Не безумие ли, однако, отдавать дочь за чужака без рода, без племени? Эй, прислушайтесь к умному совету: берите в зятья соседского сына. По крайности будете знать, что он такое, о чем помышляет, чего стоит. Статочное ли дело: принимать в семью пришлого человека, которого, не ровен час, прямо из твоего дома да потащат на виселицу?
Он был такой же, как я, деляга: свой свояка чует издалека. Обхаживал и улещал он меня с таким жаром, что наконец-таки улестил и выдал за меня единственную дочь. Отец был богат, дочка собой не дурна; он давал за ней три тысячи дукатов, — я согласился.
Человек он был расторопный и зятя себе искал такого же, который умел бы обращаться с деньгами. И в этом он был прав: лучше зять бедный да оборотистый, чем богатый да обормотистый. Больше проку от человека без денег, чем от денег без человека.
Словом, он облюбовал меня. Затеялось сватовство, а вскоре сыграли и свадебку. Вот я и женатый человек, глава семьи, опора общества. Молодая хозяйка живет не тужит, всего вволю, чего ни захочешь. В воскресенье через несколько дней после свадьбы тесть позвал нас к себе обедать. Когда слуги убрали со стола и мы остались втроем, он заговорил так:
— Любезный сын, я давно живу на свете и много чего перевидал; вы же молоды и стоите пока у самого подножия жизни; вам еще предстоит взбираться по ее крутому склону, и я хотел бы помочь вам достичь вершины без лишних трудов, чтобы вы не скатились вниз с опасной крутизны. Послушайтесь моего совета, ибо я от души желаю вам добра, иначе не стал бы делиться с вами своим опытом.

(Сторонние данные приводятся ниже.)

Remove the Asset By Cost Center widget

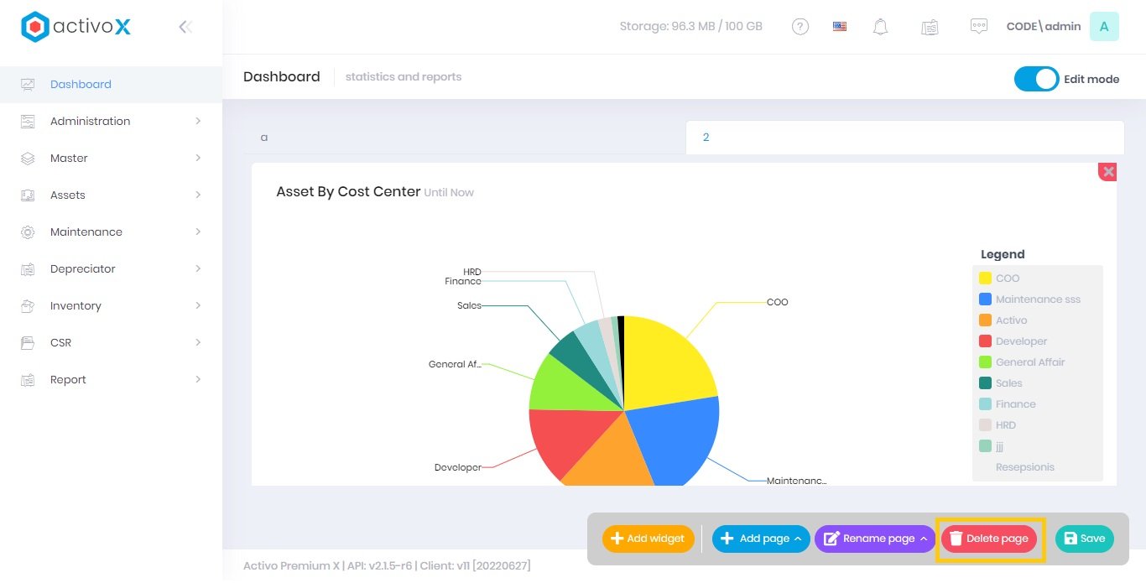1108,172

Прежде всего запомните, что достаточно взять из капитала хоть одну полушку, и как бы вы ни были богаты, а вскоре от этого богатства ничего не останется. Старайтесь пускать в ход не кровные свои деньги, а кредит, и употреблять его с пользой. Если вы желаете стать негоциантом, — что ж, в добрый час; но тогда знайте, что пренебречь можно многим, но только не размахом: без размаха, как без золота, в коммерции делать нечего. Займитесь обменом денег и учетом векселей. Я же всегда готов прийти вам на подмогу. А если, упаси боже, игральная косточка упадет не на тот бок и вам не повезет, вы должны себя обезопасить и быть всегда наготове.